__対象テキスト__

____________________

0301 『現代気候変動入門』

『現代気候変動入門』(アンドリュー・E・デスラー著/名古屋大学出版会)

「気候変動」に興味があり、基礎知識はしっかり身につけたくて本書を手に取りました。

著者は気候科学者で、気候変化の科学と政治の両面を研究しています。テキサスA&M大学の教授でもあり、原書は講義のテキストにもなっています。

前半は地球温暖化を科学的側面から解説しており、後半は経済や政治の社会システムを考慮しつつどう対策を講じていくかが述べられています。

なぜ地球が温暖化しているのか、どのようなメカニズムが働いているのか、なぜ二酸化炭素なのか。

私は理系ではないので物理は理解しづらいのですが、本書はとてもわかりやすく解説されているので、すんなり理解できました。

本書をじっくり読み進めると、多くのデータ・研究・議論の蓄積の上に世界が「気候変動」への取り組みを進めていることがひしひしと伝わってきます。

____________________

__データ記録__

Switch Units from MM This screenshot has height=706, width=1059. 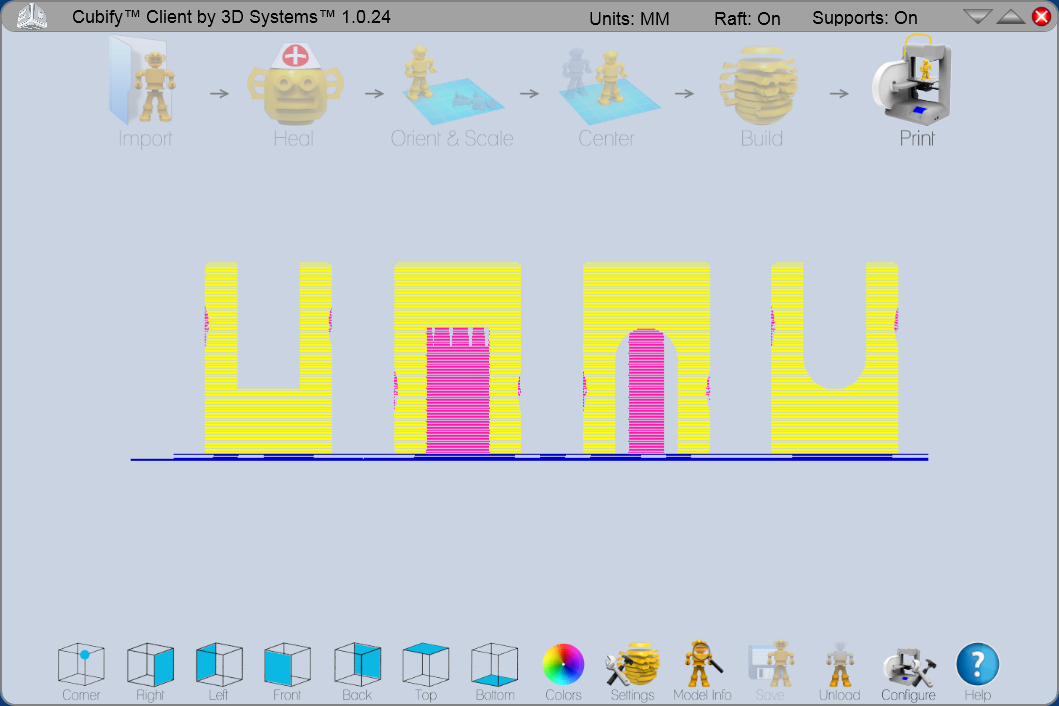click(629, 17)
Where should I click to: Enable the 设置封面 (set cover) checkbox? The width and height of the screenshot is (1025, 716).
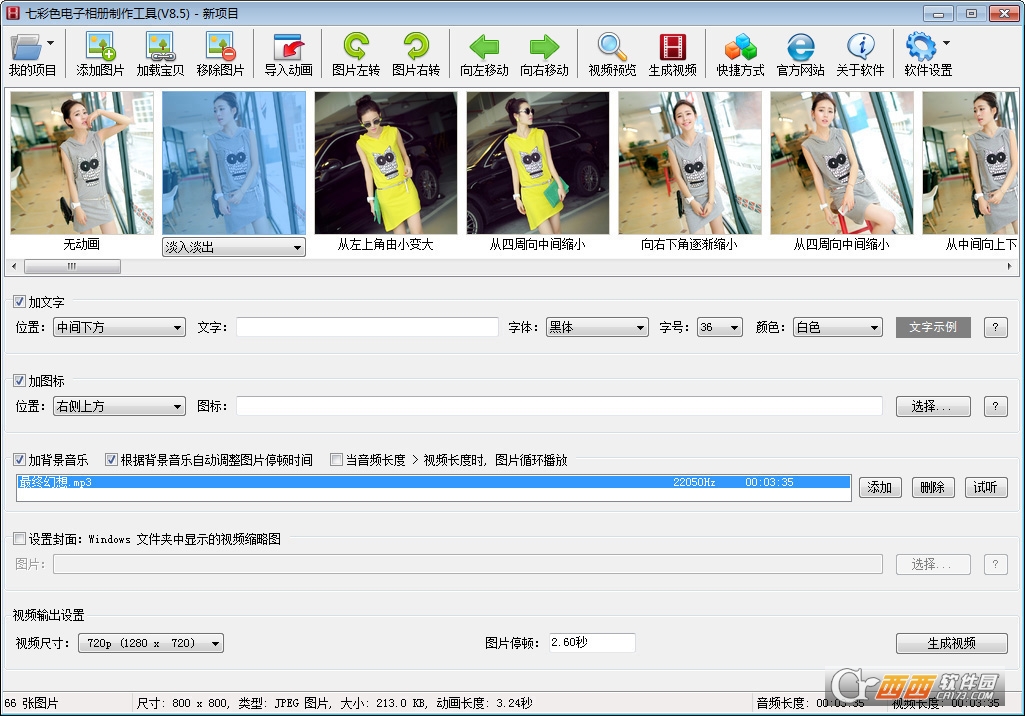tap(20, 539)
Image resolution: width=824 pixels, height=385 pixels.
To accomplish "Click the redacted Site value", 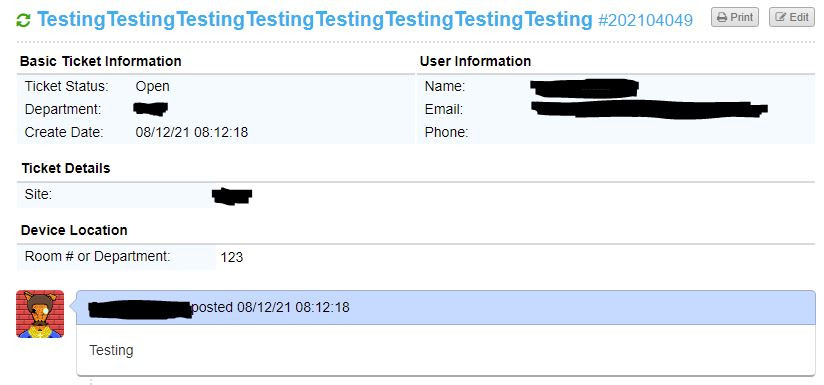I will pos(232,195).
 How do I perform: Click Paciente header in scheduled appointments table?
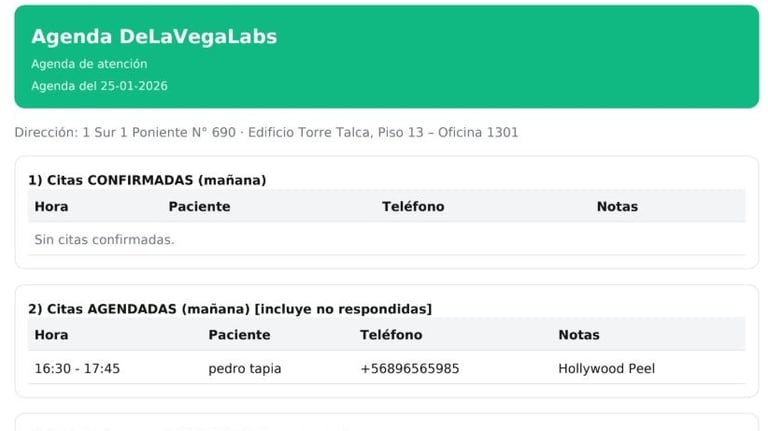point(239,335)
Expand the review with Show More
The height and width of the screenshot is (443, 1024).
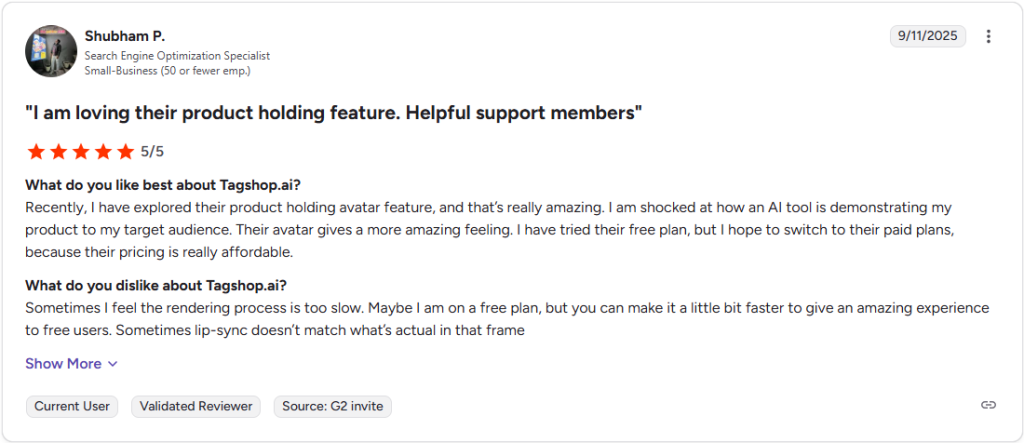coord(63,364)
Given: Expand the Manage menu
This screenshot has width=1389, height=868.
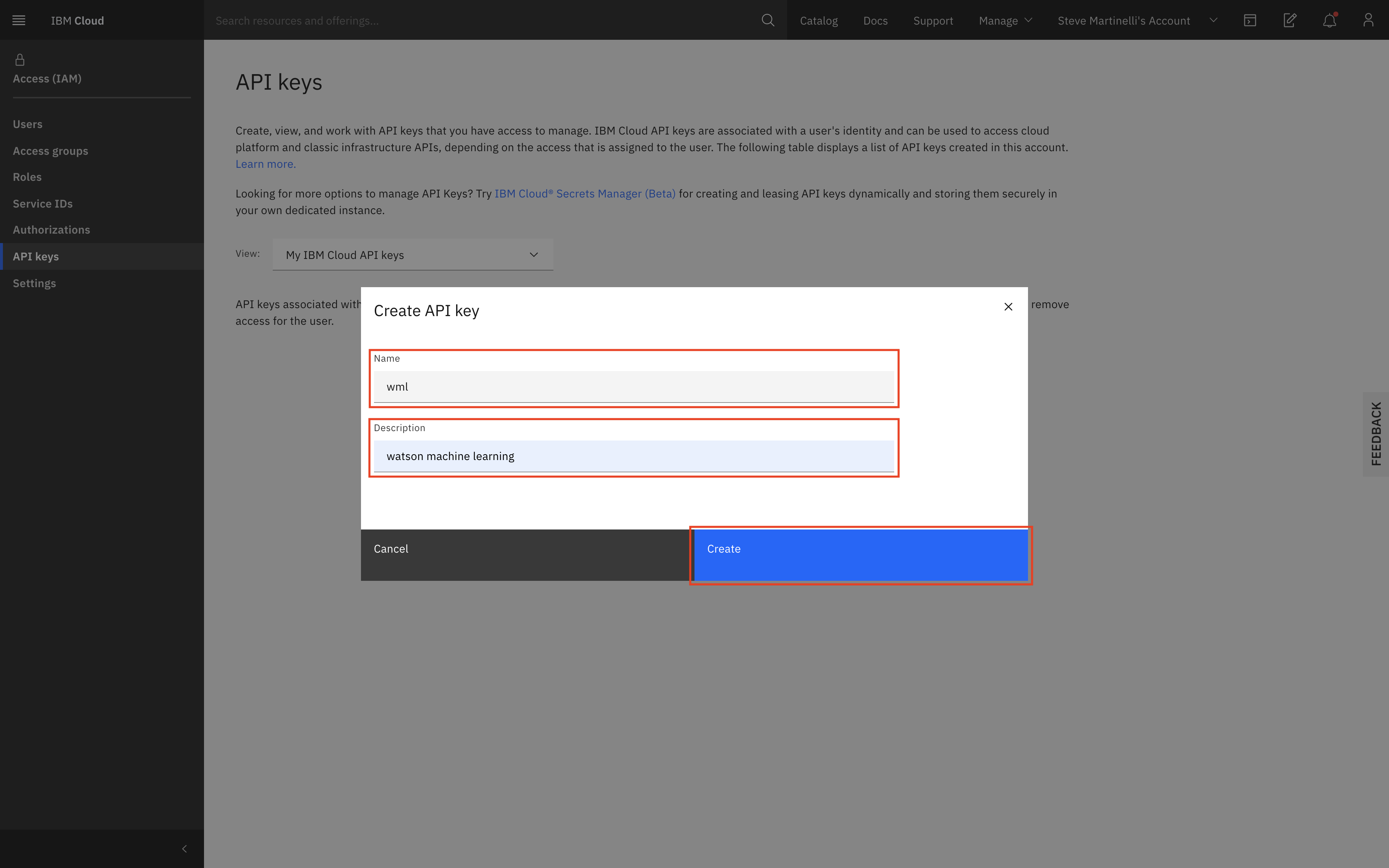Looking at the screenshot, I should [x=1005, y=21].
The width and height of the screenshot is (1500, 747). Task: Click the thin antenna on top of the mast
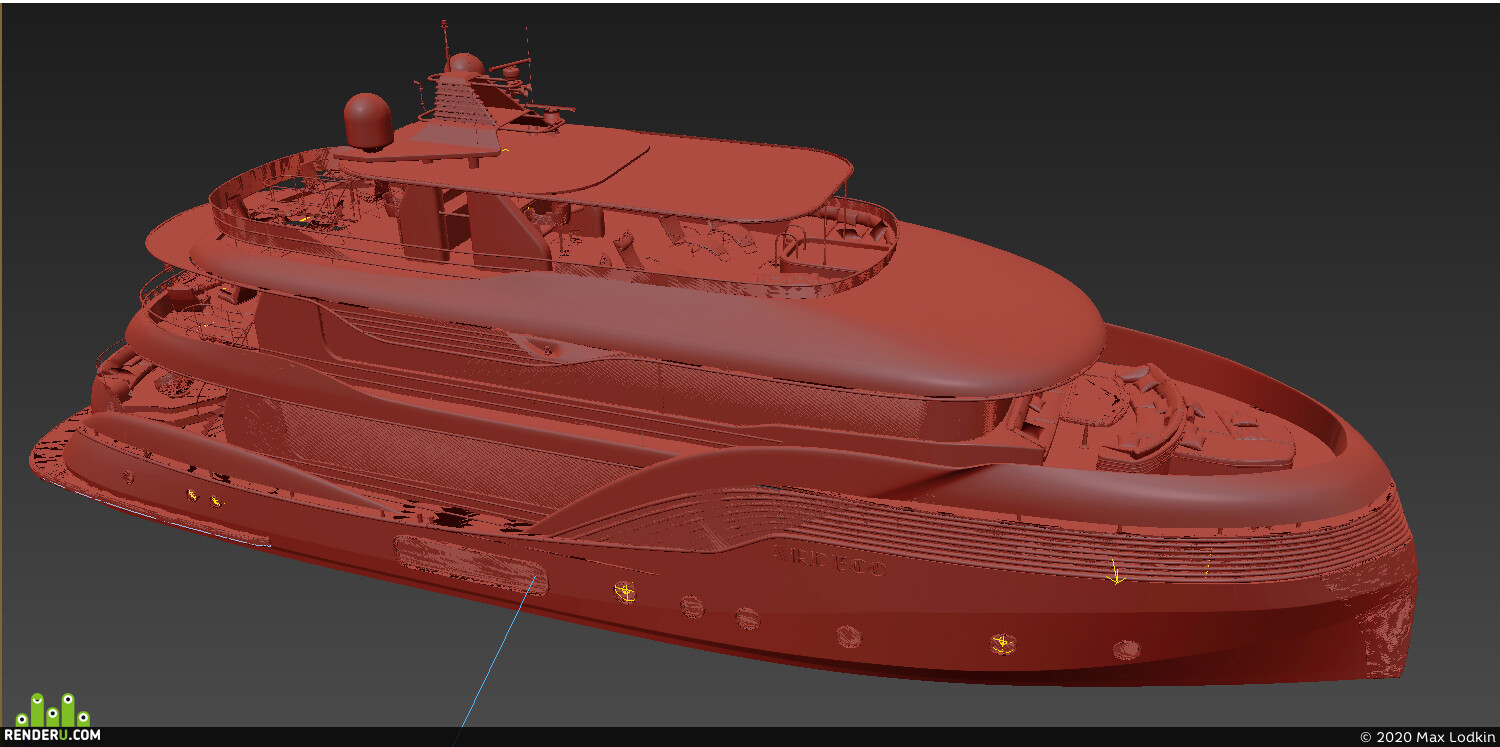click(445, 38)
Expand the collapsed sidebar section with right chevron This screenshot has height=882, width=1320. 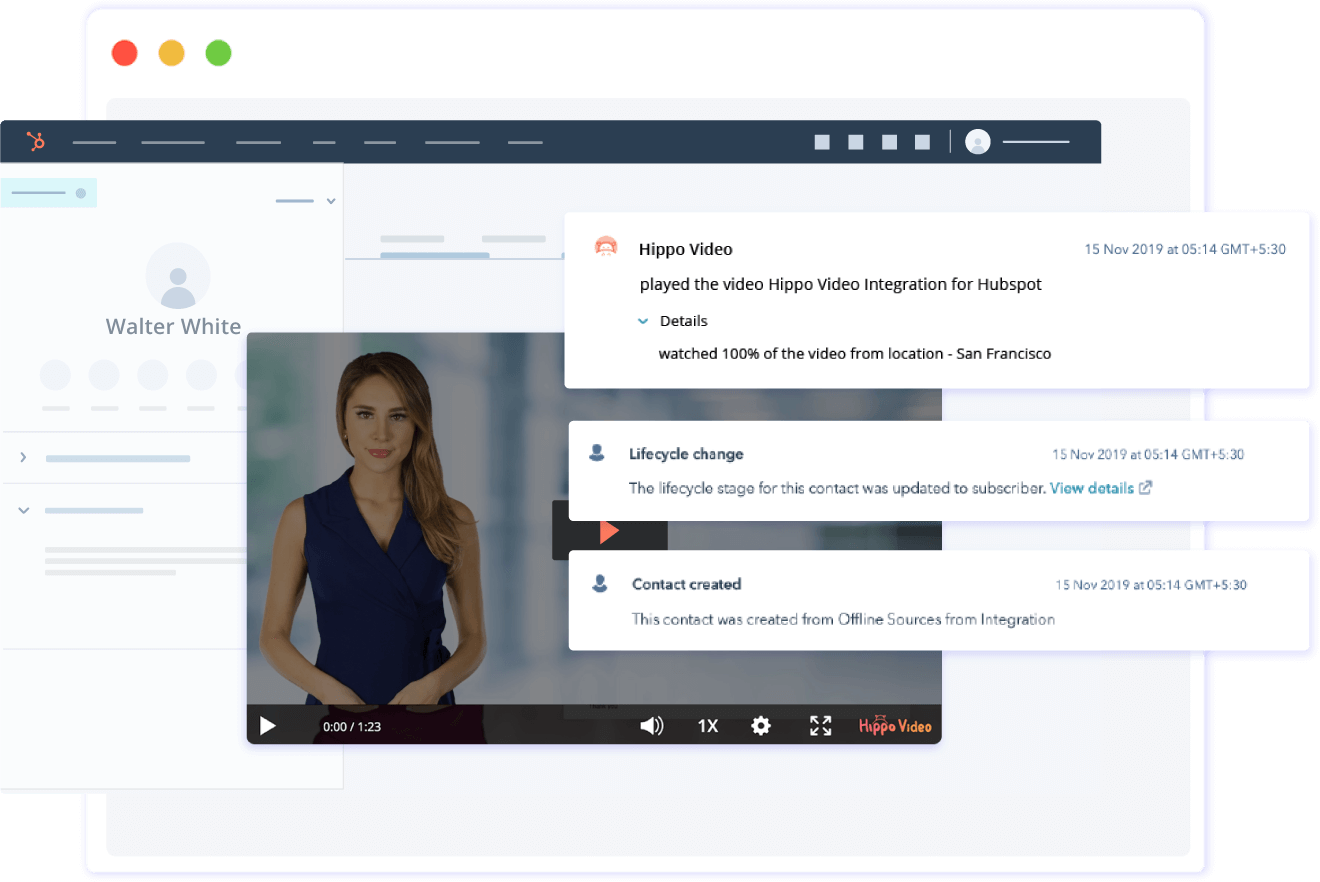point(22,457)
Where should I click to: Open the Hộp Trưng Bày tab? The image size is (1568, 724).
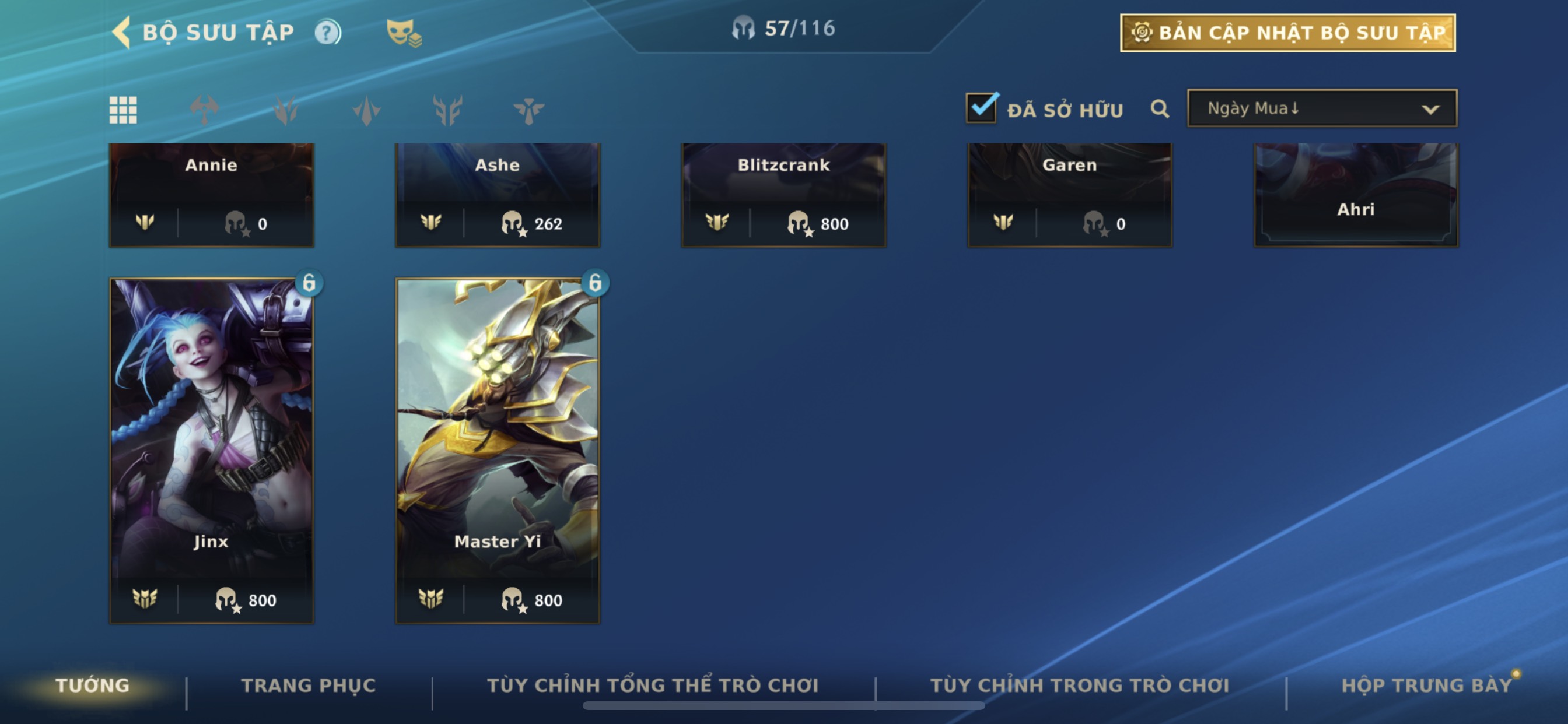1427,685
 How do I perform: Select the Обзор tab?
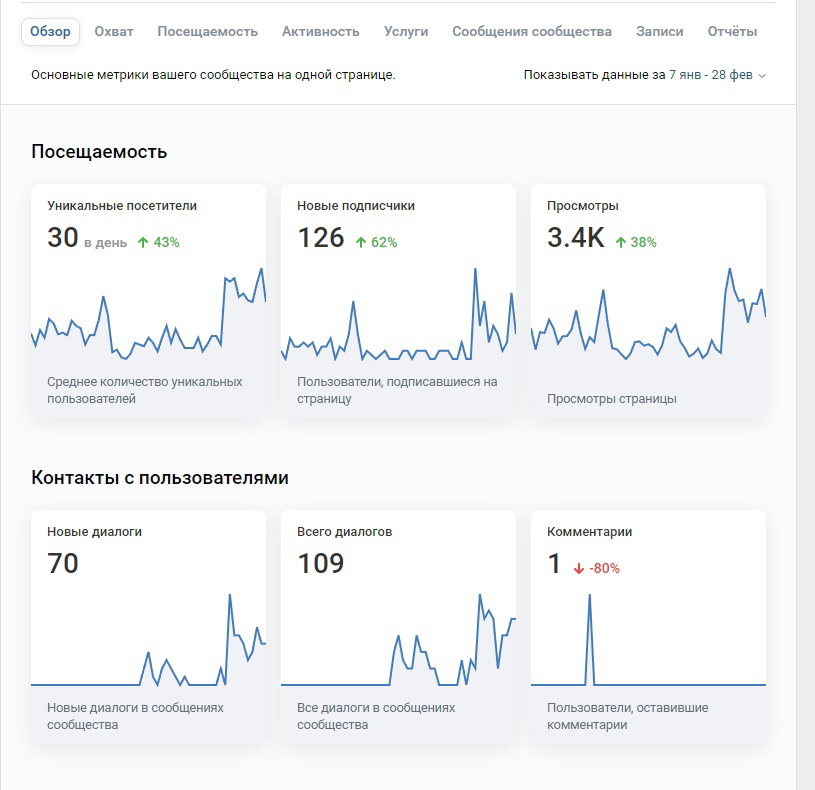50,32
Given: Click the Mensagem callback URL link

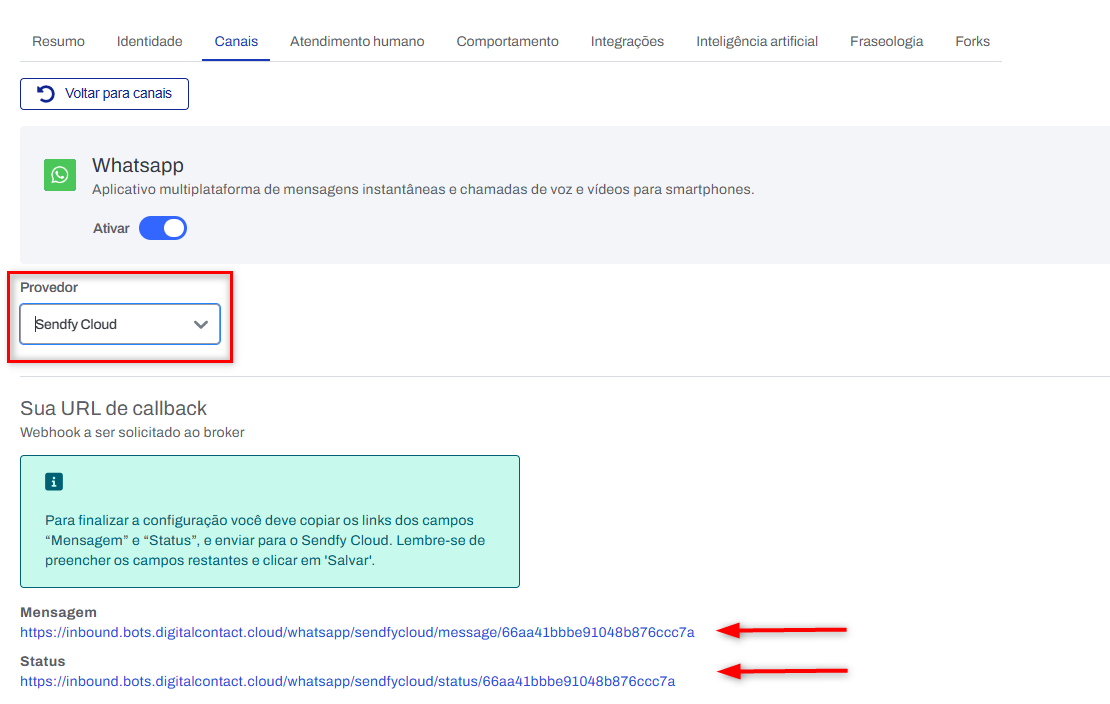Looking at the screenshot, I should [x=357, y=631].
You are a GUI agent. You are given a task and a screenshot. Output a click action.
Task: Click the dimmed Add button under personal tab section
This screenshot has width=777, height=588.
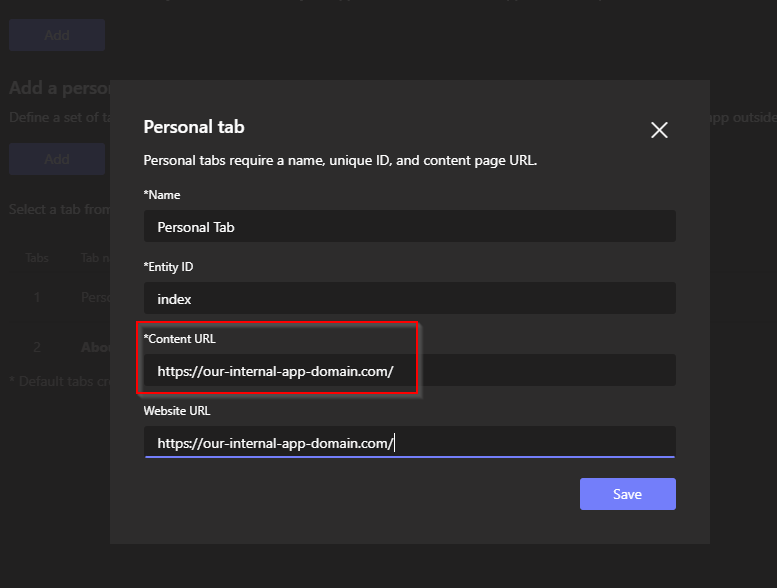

____________________

__課題一覧__
(a) 対象テキストによれば、著者はどの大学の教授ですか。
(b) 対象テキストの「著者は気候科学者で、気候変化」から「がひしひしと伝わってきます。」までを、一字も変えずに書き写してください。

__課題の解答__
(a) テキサスA&M大学です。

(b)
著者は気候科学者で、気候変化の科学と政治の両面を研究しています。テキサスA&M大学の教授でもあり、原書は講義のテキストにもなっています。

前半は地球温暖化を科学的側面から解説しており、後半は経済や政治の社会システムを考慮しつつどう対策を講じていくかが述べられています。

なぜ地球が温暖化しているのか、どのようなメカニズムが働いているのか、なぜ二酸化炭素なのか。

私は理系ではないので物理は理解しづらいのですが、本書はとてもわかりやすく解説されているので、すんなり理解できました。

本書をじっくり読み進めると、多くのデータ・研究・議論の蓄積の上に世界が「気候変動」への取り組みを進めていることがひしひしと伝わってきます。